• **AIM OF THE TASK**
Start to finish, repeat the records exactly.

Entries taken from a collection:

===

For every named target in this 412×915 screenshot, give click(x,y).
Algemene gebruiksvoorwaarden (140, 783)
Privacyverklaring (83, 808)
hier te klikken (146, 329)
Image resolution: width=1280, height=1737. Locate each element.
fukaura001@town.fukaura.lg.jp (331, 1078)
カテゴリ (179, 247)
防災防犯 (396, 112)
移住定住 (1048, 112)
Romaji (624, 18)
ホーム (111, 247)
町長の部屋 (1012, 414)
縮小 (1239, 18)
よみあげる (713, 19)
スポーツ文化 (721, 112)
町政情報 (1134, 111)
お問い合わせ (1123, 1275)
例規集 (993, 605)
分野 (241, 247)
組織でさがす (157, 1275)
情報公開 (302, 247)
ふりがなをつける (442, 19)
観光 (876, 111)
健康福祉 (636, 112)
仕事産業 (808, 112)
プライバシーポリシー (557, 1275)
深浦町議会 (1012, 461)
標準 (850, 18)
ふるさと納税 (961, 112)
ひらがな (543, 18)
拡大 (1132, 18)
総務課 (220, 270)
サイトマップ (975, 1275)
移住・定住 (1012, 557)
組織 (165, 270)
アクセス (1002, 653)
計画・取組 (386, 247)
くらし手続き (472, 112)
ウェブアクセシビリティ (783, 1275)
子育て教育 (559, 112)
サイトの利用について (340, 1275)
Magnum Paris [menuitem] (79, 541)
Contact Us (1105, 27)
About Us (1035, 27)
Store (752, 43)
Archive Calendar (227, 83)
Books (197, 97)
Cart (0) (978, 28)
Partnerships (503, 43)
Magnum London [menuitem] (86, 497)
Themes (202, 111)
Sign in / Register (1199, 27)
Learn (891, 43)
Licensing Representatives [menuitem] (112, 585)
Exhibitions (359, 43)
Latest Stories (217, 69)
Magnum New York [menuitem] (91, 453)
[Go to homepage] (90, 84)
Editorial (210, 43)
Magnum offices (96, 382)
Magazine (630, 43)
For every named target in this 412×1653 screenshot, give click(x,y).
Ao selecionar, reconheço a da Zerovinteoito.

===

• **ANSWER FOR THIS EXERCISE**
For every named target in this 412×915 screenshot, give click(x,y).
Algemene gebruiksvoorwaarden (140, 783)
Privacyverklaring (83, 808)
hier te klikken (146, 329)
Image resolution: width=1280, height=1737. Locate each element.
fukaura001@town.fukaura.lg.jp (331, 1078)
カテゴリ (179, 247)
防災防犯 (396, 112)
移住定住 (1048, 112)
Romaji (624, 18)
ホーム (111, 247)
町長の部屋 (1012, 414)
縮小 (1239, 18)
よみあげる (713, 19)
スポーツ文化 (721, 112)
町政情報 (1134, 111)
お問い合わせ (1123, 1275)
例規集 (993, 605)
分野 (241, 247)
組織でさがす (157, 1275)
情報公開 (302, 247)
ふりがなをつける (442, 19)
観光 (876, 111)
健康福祉 (636, 112)
仕事産業 (808, 112)
プライバシーポリシー (557, 1275)
深浦町議会 (1012, 461)
標準 (850, 18)
ふるさと納税 (961, 112)
ひらがな (543, 18)
拡大 (1132, 18)
総務課 (220, 270)
サイトマップ (975, 1275)
移住・定住 (1012, 557)
組織 (165, 270)
アクセス (1002, 653)
計画・取組 (386, 247)
くらし手続き (472, 112)
ウェブアクセシビリティ (783, 1275)
子育て教育 (559, 112)
サイトの利用について (340, 1275)
Magnum Paris [menuitem] (79, 541)
Contact Us (1105, 27)
About Us (1035, 27)
Store (752, 43)
Archive Calendar (227, 83)
Books (197, 97)
Cart (0) (978, 28)
Partnerships (503, 43)
Magnum London [menuitem] (86, 497)
Themes (202, 111)
Sign in / Register (1199, 27)
Learn (891, 43)
Licensing Representatives [menuitem] (112, 585)
Exhibitions (359, 43)
Latest Stories (217, 69)
Magnum New York [menuitem] (91, 453)
[Go to homepage] (90, 84)
Editorial (210, 43)
Magnum offices (96, 382)
Magazine (630, 43)
For every named target in this 412×1653 screenshot, give click(x,y).
Ao selecionar, reconheço a da Zerovinteoito.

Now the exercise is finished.